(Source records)
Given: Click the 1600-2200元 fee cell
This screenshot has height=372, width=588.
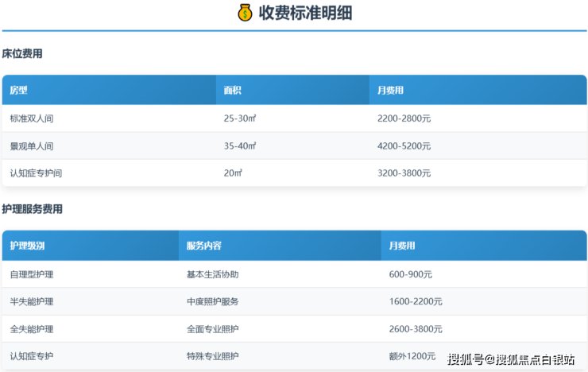Looking at the screenshot, I should click(416, 302).
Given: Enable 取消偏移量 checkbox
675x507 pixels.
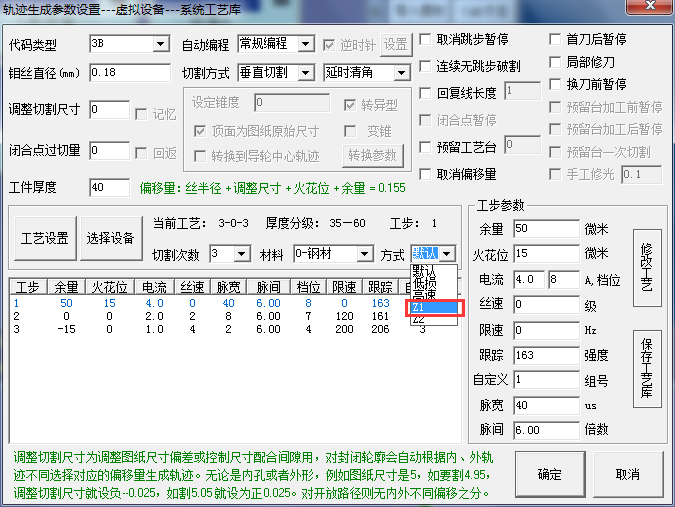Looking at the screenshot, I should (425, 174).
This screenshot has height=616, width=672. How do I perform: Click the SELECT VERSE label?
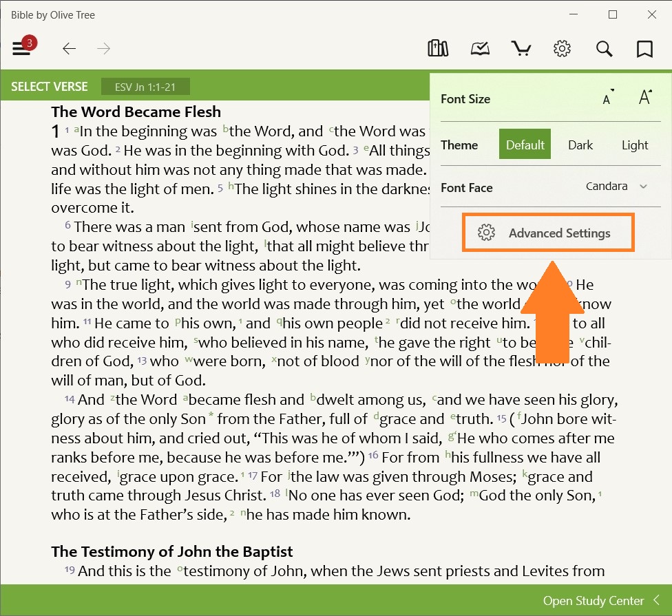50,87
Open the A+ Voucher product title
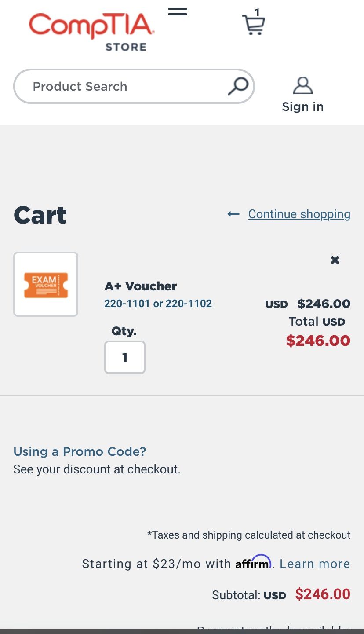 coord(141,286)
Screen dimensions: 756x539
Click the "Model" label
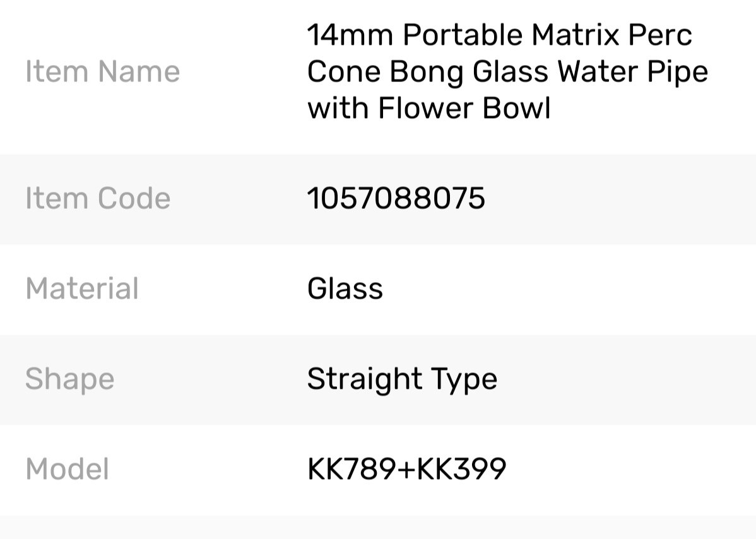pyautogui.click(x=68, y=470)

> ASSIGNMENT
Would you return all of the entries unchanged while omitting the images?

> EXERCISE SOLUTION
Given: Click the 1600-2200元 fee cell
This screenshot has height=372, width=588.
Looking at the screenshot, I should click(416, 302).
Given: Enable 取消偏移量 checkbox
675x507 pixels.
Looking at the screenshot, I should (425, 174).
This screenshot has height=616, width=672. How do I perform: Click the SELECT VERSE label?
50,87
Open the A+ Voucher product title
 coord(141,286)
Screen dimensions: 756x539
Click the "Model" label
pyautogui.click(x=68, y=470)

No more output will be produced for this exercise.